State Treasurer of Missouri
- In office 1913 – January 1917
- Preceded by: James Cowgill
- Succeeded by: George H. Middelkamp

Member of the Missouri House of Representatives from the Mississippi County district
- In office 1907–1912

Personal details
- Born: Edwin Peter Deal April 19, 1859 Charleston, Missouri, US
- Died: December 10, 1945 (aged 86) Charleston, Missouri, US
- Party: Democratic
- Occupation: Politician

= Edwin P. Deal =

American politician (1859–1945)

Edwin Peter Deal (April 19, 1859 – December 10, 1945) was an American politician. He served as State Treasurer of Missouri from 1913 to 1917.

== Biography ==
Deal was born on April 19, 1859, in Charleston, Missouri, to Henry J. Deal and Melvina Deal (née Walters). His father was a farmer who previously served in the Missouri Senate. He attended the United States Naval Academy, later transferring to Gettysburg College. After graduating, he worked to construct the St. Louis Southwestern Railway alongside his father. After the railroad was complete, he worked as a farmer.
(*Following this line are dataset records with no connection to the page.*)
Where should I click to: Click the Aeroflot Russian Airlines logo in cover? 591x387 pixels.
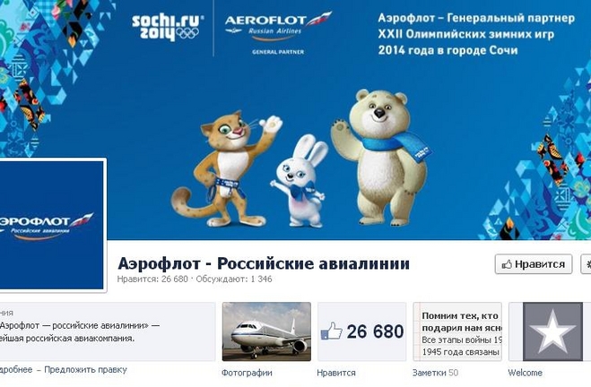coord(278,33)
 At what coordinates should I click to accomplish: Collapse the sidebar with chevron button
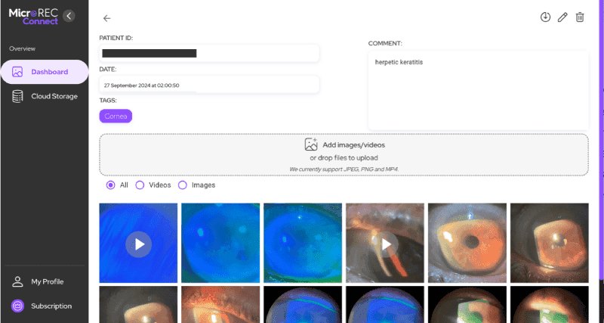coord(69,16)
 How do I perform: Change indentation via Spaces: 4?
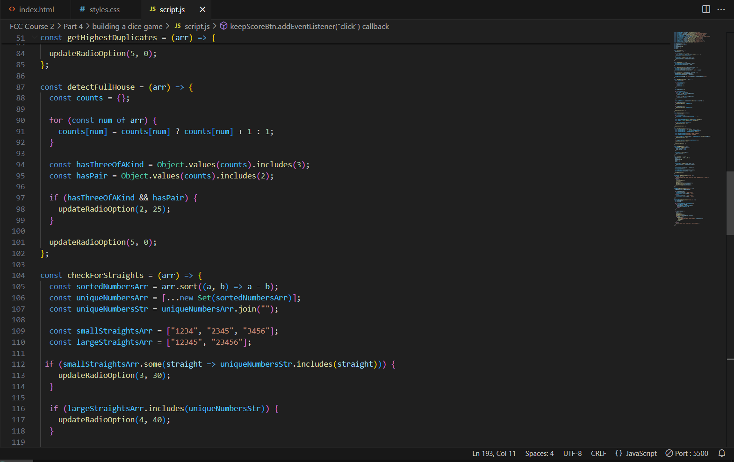point(539,453)
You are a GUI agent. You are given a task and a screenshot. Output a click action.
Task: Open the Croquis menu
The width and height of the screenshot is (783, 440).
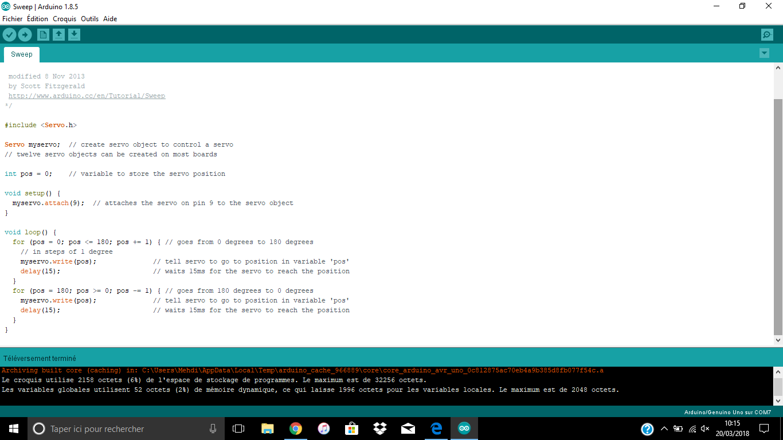(64, 19)
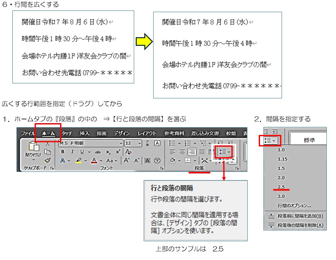
Task: Select the Format Painter brush icon
Action: 47,160
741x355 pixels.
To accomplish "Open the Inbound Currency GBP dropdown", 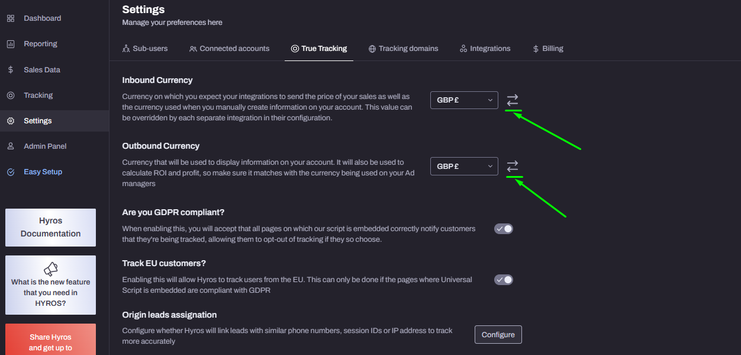I will (x=464, y=100).
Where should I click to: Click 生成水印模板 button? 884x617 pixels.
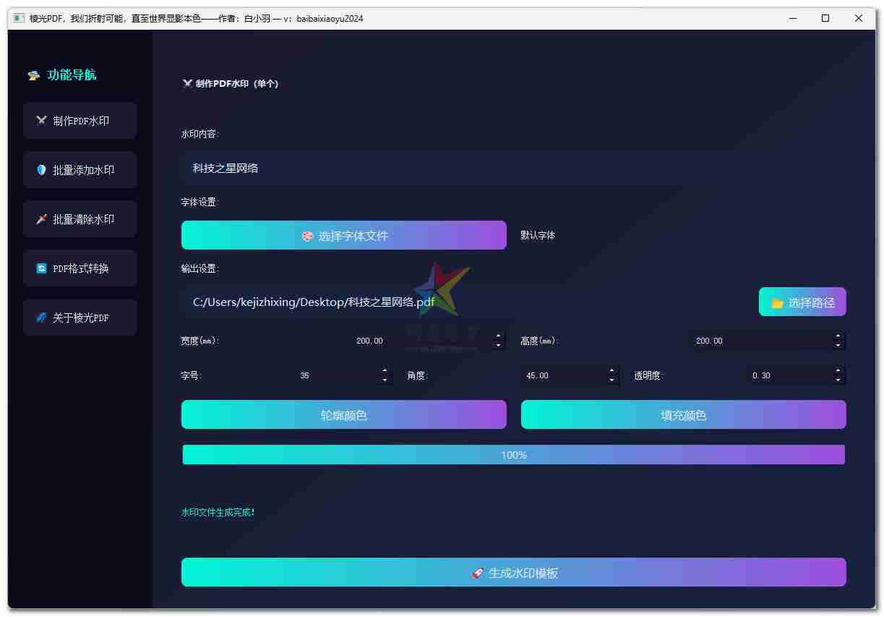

Politically, Deal assumed fiscal roles of government. A Democrat, he served as the treasurer and tax collector of Mississippi County, Missouri. In 1895, he was secretary of the Missouri Swamp Land Commission under Governor William J. Stone. He served in the Missouri House of Representatives from 1907 to 1912, representing Mississippi County; in the latter of his three terms, he was chairman of the House Appropriation Committee, which oversaw public budget. On August 6, 1912, he was named the Democratic nominee for State Treasurer of Missouri, winning the election in November. He served from 1913 to January 1917, and earned $3,000 per year in the position.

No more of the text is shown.